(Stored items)
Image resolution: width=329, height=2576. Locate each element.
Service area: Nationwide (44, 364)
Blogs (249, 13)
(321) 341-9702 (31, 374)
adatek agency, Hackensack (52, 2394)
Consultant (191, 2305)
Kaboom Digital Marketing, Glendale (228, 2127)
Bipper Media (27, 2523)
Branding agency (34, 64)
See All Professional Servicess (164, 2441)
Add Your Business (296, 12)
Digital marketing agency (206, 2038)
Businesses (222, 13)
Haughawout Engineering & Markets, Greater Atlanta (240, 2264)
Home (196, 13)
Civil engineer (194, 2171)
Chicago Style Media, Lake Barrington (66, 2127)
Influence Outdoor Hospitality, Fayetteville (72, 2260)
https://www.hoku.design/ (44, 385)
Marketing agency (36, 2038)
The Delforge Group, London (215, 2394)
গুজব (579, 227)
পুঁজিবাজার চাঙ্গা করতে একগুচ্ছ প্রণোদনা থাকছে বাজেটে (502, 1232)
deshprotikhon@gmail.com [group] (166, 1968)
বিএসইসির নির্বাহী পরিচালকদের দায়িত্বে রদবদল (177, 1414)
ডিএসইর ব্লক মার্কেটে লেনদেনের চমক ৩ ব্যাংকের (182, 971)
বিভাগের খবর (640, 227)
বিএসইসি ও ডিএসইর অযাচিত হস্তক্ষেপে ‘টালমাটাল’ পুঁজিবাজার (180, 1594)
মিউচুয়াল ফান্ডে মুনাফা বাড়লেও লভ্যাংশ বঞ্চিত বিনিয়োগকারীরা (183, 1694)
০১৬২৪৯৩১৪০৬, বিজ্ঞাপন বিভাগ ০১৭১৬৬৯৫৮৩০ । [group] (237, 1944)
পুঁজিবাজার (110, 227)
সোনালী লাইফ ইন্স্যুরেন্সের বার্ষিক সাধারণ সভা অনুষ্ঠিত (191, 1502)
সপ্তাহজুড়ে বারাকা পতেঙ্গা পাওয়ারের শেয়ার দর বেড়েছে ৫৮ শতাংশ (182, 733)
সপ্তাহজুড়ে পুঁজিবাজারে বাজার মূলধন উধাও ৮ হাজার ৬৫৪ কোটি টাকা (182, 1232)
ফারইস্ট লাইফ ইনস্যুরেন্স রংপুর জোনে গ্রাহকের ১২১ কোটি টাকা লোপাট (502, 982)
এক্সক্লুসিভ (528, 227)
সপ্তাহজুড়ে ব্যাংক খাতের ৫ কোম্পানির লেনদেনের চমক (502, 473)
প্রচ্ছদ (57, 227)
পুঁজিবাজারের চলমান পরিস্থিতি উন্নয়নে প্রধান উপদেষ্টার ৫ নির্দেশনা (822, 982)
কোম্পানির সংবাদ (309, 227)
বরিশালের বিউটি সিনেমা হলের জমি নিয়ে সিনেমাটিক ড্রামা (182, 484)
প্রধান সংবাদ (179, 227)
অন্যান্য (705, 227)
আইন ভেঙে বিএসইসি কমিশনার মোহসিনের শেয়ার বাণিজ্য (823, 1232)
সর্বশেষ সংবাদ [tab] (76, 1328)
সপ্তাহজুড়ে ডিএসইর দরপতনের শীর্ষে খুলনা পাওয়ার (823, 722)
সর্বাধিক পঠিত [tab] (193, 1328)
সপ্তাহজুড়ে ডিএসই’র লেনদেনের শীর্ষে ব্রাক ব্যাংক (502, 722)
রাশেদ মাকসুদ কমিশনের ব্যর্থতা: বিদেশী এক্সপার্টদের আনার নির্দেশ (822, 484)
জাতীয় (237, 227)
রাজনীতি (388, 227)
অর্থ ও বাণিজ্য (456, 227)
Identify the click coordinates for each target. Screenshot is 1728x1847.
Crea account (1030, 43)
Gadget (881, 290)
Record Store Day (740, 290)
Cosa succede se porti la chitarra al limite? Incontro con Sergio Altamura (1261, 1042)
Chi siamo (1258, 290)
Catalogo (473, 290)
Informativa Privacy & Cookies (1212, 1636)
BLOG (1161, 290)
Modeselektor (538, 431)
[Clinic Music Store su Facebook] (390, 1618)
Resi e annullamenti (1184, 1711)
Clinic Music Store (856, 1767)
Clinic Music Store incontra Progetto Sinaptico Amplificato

EXERCISE DETAILS ▸
Copy out only the lines of the records above from the one with "০১৬২৪৯৩১৪০৬, বিজ্ঞাপন বিভাগ" through the one with "কোম্পানির সংবাদ (309, 227)", exactly as they stand, both included.

TASK RESULT ▸
০১৬২৪৯৩১৪০৬, বিজ্ঞাপন বিভাগ ০১৭১৬৬৯৫৮৩০ । [group] (237, 1944)
পুঁজিবাজার (110, 227)
সোনালী লাইফ ইন্স্যুরেন্সের বার্ষিক সাধারণ সভা অনুষ্ঠিত (191, 1502)
সপ্তাহজুড়ে বারাকা পতেঙ্গা পাওয়ারের শেয়ার দর বেড়েছে ৫৮ শতাংশ (182, 733)
সপ্তাহজুড়ে পুঁজিবাজারে বাজার মূলধন উধাও ৮ হাজার ৬৫৪ কোটি টাকা (182, 1232)
ফারইস্ট লাইফ ইনস্যুরেন্স রংপুর জোনে গ্রাহকের ১২১ কোটি টাকা লোপাট (502, 982)
এক্সক্লুসিভ (528, 227)
সপ্তাহজুড়ে ব্যাংক খাতের ৫ কোম্পানির লেনদেনের চমক (502, 473)
প্রচ্ছদ (57, 227)
পুঁজিবাজারের চলমান পরিস্থিতি উন্নয়নে প্রধান উপদেষ্টার ৫ নির্দেশনা (822, 982)
কোম্পানির সংবাদ (309, 227)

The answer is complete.